2.1 Your skills and competences
You will now have the chance to explore your range of skills and competences with reference to a specific professional engineering standard. However, before you get started on this I would like you to listen to the second part of the interview with Chi Onwurah (Audio 4), in which she discusses what she believes makes a good engineer.
Chi again makes some very useful points, but a lot of them are purely anecdotal. This is often a problem – you know where you want to be, but who do you trust with regard to how you get there? One invaluable source of information is any occupational or professional standard that has been agreed for your intended field. When it comes to engineering, the specification for the educational and professional requirements of UK engineers is laid out in the United Kingdom Standard for Professional Engineering Competence, widely known as UK-SPEC. This standard is the responsibility of the Engineering Council.
Occupational or professional standards such as UK-SPEC are detailed written statements about the level and range of skills and knowledge that you are expected to demonstrate as you carry out your work. They prescribe acceptable levels of performance and, if you work to such standards, you can certainly use them as a benchmark for your skills, knowledge and experience. Benchmarking, in this context, means comparing the skills, knowledge and experience you currently possess with sets of standards that are relevant to your area of work. You can then begin to assess how 'competent' you are (where competence simply refers to your ability to carry out tasks to the required standard).

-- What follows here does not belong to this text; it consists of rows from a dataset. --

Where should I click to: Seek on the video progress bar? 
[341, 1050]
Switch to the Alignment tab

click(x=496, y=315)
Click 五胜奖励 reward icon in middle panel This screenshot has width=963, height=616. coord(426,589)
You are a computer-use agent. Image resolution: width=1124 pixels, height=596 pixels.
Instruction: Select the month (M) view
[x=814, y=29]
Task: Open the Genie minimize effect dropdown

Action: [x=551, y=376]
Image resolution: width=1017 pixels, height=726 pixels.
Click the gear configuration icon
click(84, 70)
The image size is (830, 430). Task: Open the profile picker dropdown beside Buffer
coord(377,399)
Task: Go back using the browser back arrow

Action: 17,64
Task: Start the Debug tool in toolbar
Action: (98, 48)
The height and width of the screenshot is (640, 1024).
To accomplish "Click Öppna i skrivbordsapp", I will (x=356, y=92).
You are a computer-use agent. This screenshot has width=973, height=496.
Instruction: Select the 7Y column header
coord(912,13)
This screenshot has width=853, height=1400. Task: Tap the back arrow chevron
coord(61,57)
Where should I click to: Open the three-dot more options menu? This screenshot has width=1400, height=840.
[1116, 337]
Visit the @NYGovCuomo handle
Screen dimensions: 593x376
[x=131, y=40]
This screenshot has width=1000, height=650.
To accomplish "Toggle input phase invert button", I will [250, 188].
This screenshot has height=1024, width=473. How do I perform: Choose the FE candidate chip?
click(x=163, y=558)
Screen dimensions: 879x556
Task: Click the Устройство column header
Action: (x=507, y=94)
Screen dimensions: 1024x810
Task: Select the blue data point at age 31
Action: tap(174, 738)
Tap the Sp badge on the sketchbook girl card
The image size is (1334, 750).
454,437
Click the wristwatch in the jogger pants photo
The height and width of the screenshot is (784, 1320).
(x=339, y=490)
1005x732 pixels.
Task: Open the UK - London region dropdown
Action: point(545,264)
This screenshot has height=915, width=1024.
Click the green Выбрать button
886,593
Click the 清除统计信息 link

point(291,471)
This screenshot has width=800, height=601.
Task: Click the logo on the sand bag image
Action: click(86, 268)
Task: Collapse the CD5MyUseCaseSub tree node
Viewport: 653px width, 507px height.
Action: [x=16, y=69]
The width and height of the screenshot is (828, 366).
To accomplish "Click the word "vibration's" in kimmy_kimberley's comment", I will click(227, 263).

UK-SPEC was drawn up by engineering employers, educators and professional engineering institutions. It has been in effect since 2004, when it replaced a previous Engineering Council specification called SARTOR (standing for 'Standards and Routes to Registration'). If, at any point in the past, you worked towards registration under SARTOR then an application will now be considered under UK-SPEC, which does not impose any extra requirements on applicants.
The next activity is intended to start you thinking about how your skills and competences compare to those required by UK-SPEC. This is a useful activity even if you don't intend to seek professional membership, or for that matter even if you already have professional membership, because the competences will still be relevant to developing any career in engineering.
Aim of this activity:
- to examine where you fit within the context of UK-SPEC.
Download a copy of UK-SPEC from the Engineering Council website.
Before you can start benchmarking, you need to decide which of the three grades of professional membership you wish to use for your assessment. If you have already qualified for one grade, you might like to look at a different one. To that end, read the summary statement at the beginning of the description for each grade of membership: Engineering Technician (EngTech), Incorporated Engineer (IEng) and Chartered Engineer (CEng). Then look at the section headed 'Education' near the end of the description for each grade. Select the grade that best reflects the standard towards which you feel you are currently working.
If you are already working in engineering with a fair bit of leadership experience, you may well decide to go for CEng; however, in many cases you will be best off choosing EngTech or IEng.
Once you have chosen an appropriate grade, look at the five 'Competence and Commitment' standards under the grade description (labelled A to E). Try to think about how you might demonstrate that you have achieved each competence or commitment through a specific activity. Consider in particular any areas that you don't yet meet, and think about how this might be addressed in the future. At this stage of your education, don't be surprised if you fall short on a lot of the aspects. Record the results of your benchmarking using the following headings in your learning log.
- Chosen professional engineering grade
- My justification for choosing this grade
- After comparing what I can do with UK-SPEC, are there any key areas that I seem to be falling short in? (Refer to specific 'Competence and Commitment' standards given in the document.)
- How can I address these gaps in knowledge, skills and experience? (Use the examples given in UK-SPEC for guidance and consider referencing future study you intend to undertake − perhaps consider some OU courses that might be of benefit.)